Enable multi-factor authentication (MFA) where available. MFA is the use of two or more factors to authenticate to an account or service. This significantly reduces the risk of account compromise via credential theft in which your password has been exposed. Although MFA may seem like an inconvenient step in addition to account credentials, it is an important one to protect individual accounts and the community at large.
Keep devices updated. IoT devices often do not receive automatic security updates. Stay informed about publicly disclosed vulnerabilities and update devices, including firmware, to the latest versions to ensure they are patched against known vulnerabilities that threat actors could exploit to gain unauthorized access to your device or data. If a device is unable to receive updates from the vendor, consider not purchasing or discontinuing use of the device.
Check privacy and security settings. Check these settings to help manage your cyber risk and limit how and with whom you share information.
Cover and disconnect cameras when not in use. Cover or disconnect your camera when not in use to help prevent malware from taking control of your camera to spy on you and your surroundings. Additionally, when the camera is in use, ensure no sensitive information and images are visible.
Wi-Fi Network Security Recommendations
Change the router default username and password. Default router credentials are often publicly available and can be used to gain unauthorized access to your network.
Change the network name (SSID) and establish a complex password. Default SSIDs may give away the router’s model, which could provide threat actors with information necessary to obtain the router password (if using default credentials) or determine potential vulnerabilities that could be exploited. Use an obscure network name that cannot be easily associated with your identity or household and establish a password that is complex and difficult to guess.
Disable SSID broadcasting. This prevents unauthorized users from detecting your SSID or network name when searching for available wireless networks in their range to potentially connect to and engage in malicious activity. A user would need to know the network name to attempt to connect to the network.

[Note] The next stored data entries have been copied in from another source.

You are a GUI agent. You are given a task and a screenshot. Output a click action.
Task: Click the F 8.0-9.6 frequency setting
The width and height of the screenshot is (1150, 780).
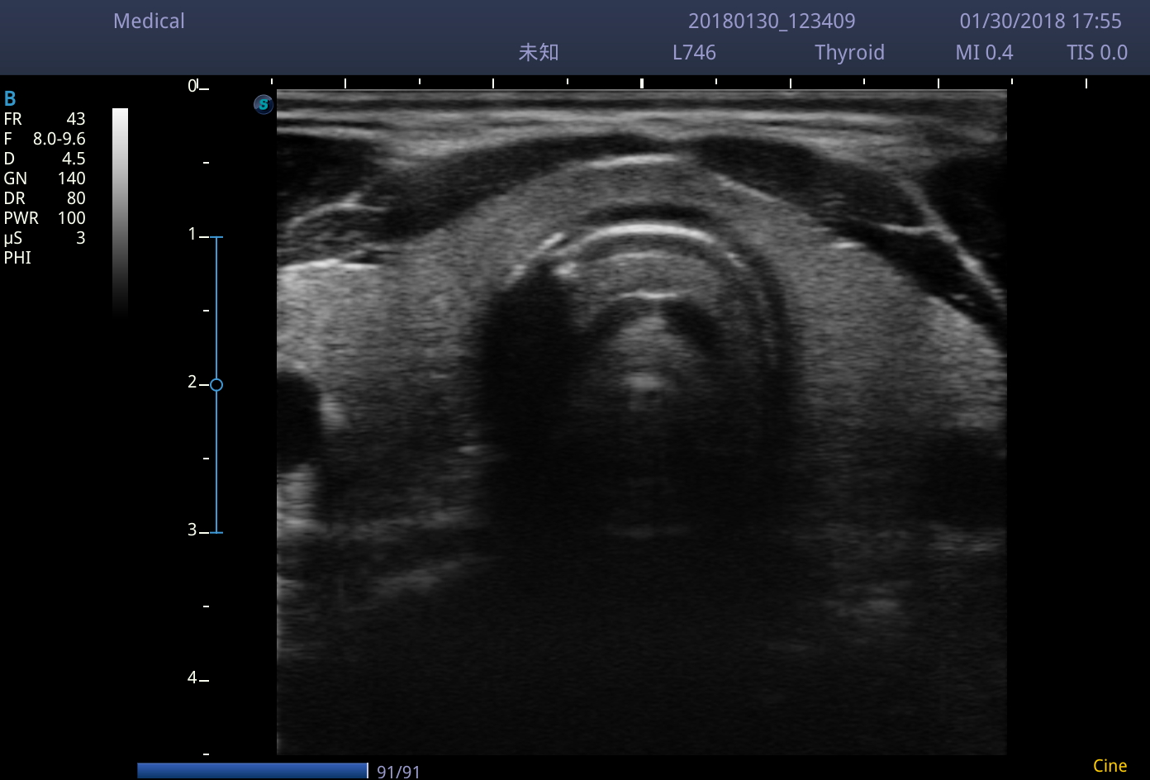click(45, 139)
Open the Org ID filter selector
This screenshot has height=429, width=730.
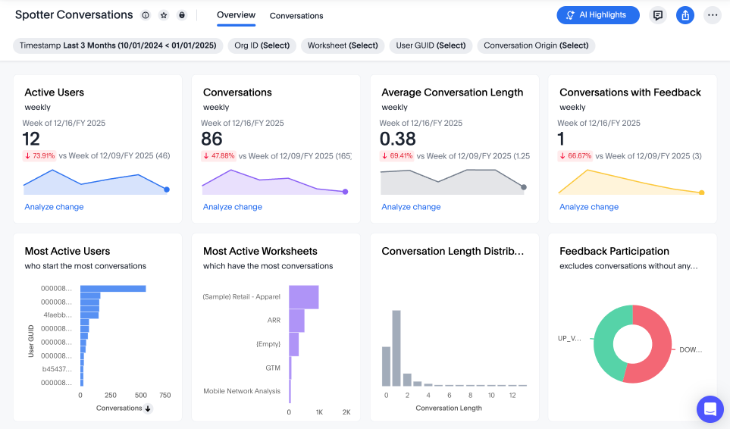(x=262, y=45)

Enable WPA3 with AES. Wi-Fi Protected Access versions 2 and 3 (WPA2/WPA3) are both recommended options for ensuring data on devices connected to the network is properly encrypted and secured. WPA and WEP are considered unsecure options and should be avoided.

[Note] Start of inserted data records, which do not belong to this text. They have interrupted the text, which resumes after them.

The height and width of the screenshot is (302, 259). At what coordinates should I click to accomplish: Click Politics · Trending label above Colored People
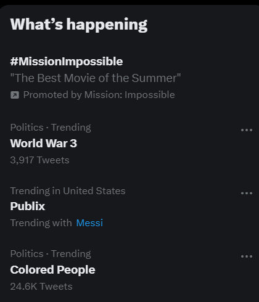[x=51, y=254]
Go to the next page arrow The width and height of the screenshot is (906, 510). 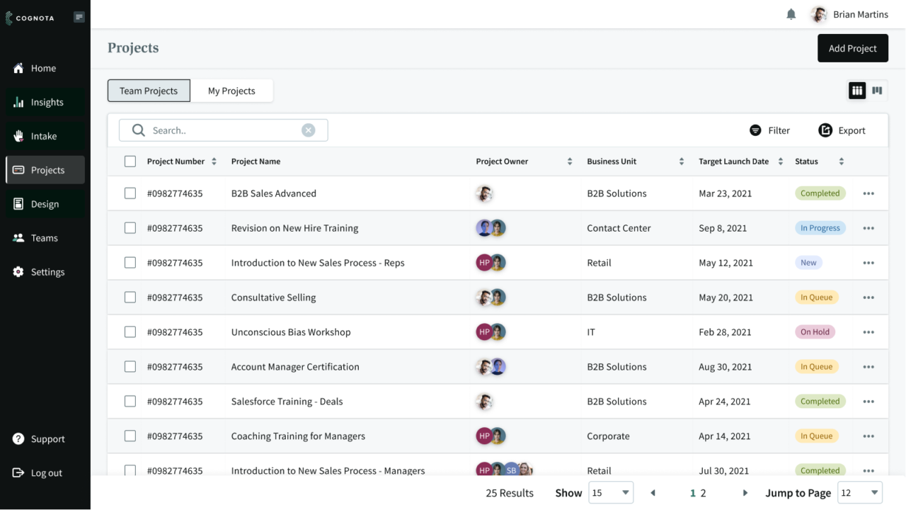[745, 493]
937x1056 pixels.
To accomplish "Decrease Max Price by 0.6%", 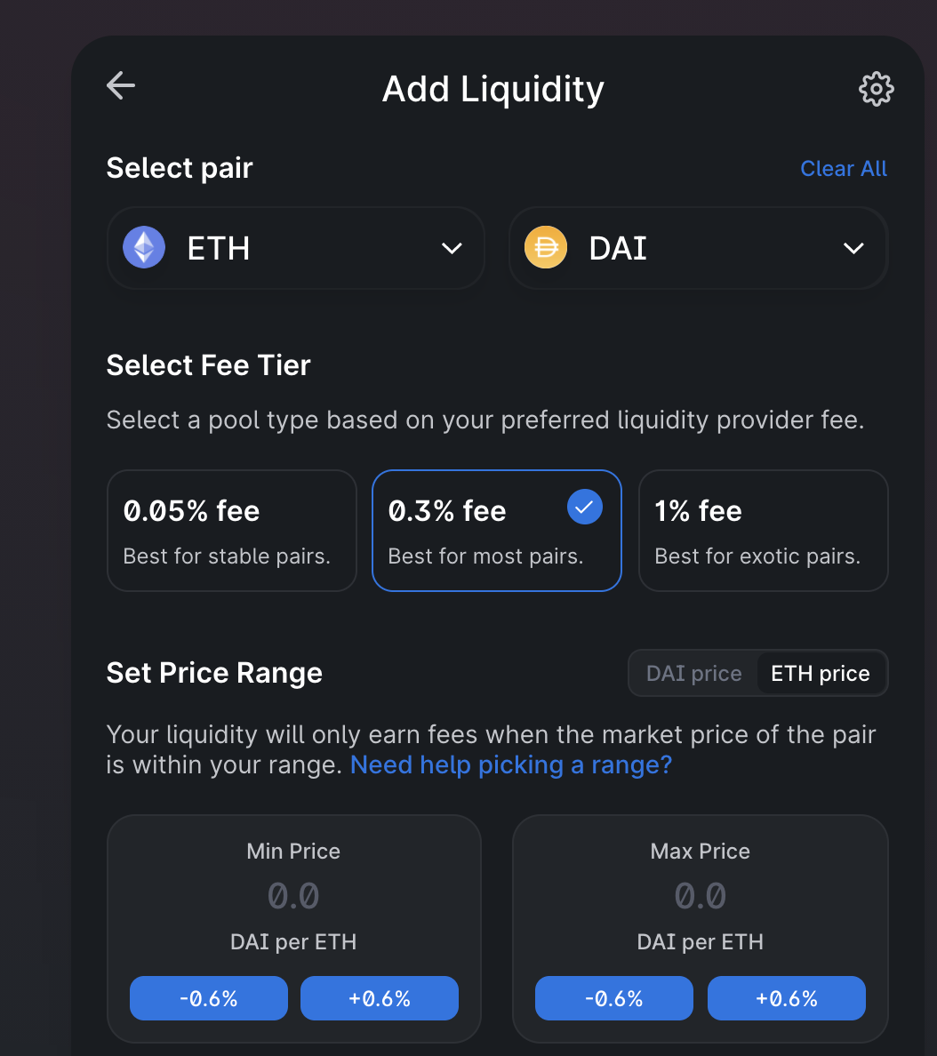I will [613, 998].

Keep router firmware updated. Unlike software that provides automatic updates or prompts users to install updates, Wi-Fi router firmware needs to be manually downloaded and installed. Without firmware updates, routers may contain known vulnerabilities or use outdated encryption that could compromise the security of the network. When compromised, routers can become attack vectors that botnets use to launch attacks, such as distributed denial-of-service (DDOS) attacks.
Enable the router’s firewall. This will help prevent unauthorized access to the network and prevent malware from infecting devices.
Create separate networks for different devices. Creating separate Wi-Fi networks, or a guest network, for groups of devices with similar purposes or sensitivity can help prevent an entire network of devices from being compromised if a threat actor is able to gain unauthorized access to one device or network. For example, keep IoT devices on one network and mobile devices on another network.
Place the router in the center of your home. This placement provides the best coverage for the devices in your home while also making it less likely that the signal will be strong enough for someone outside your home to connect to your network.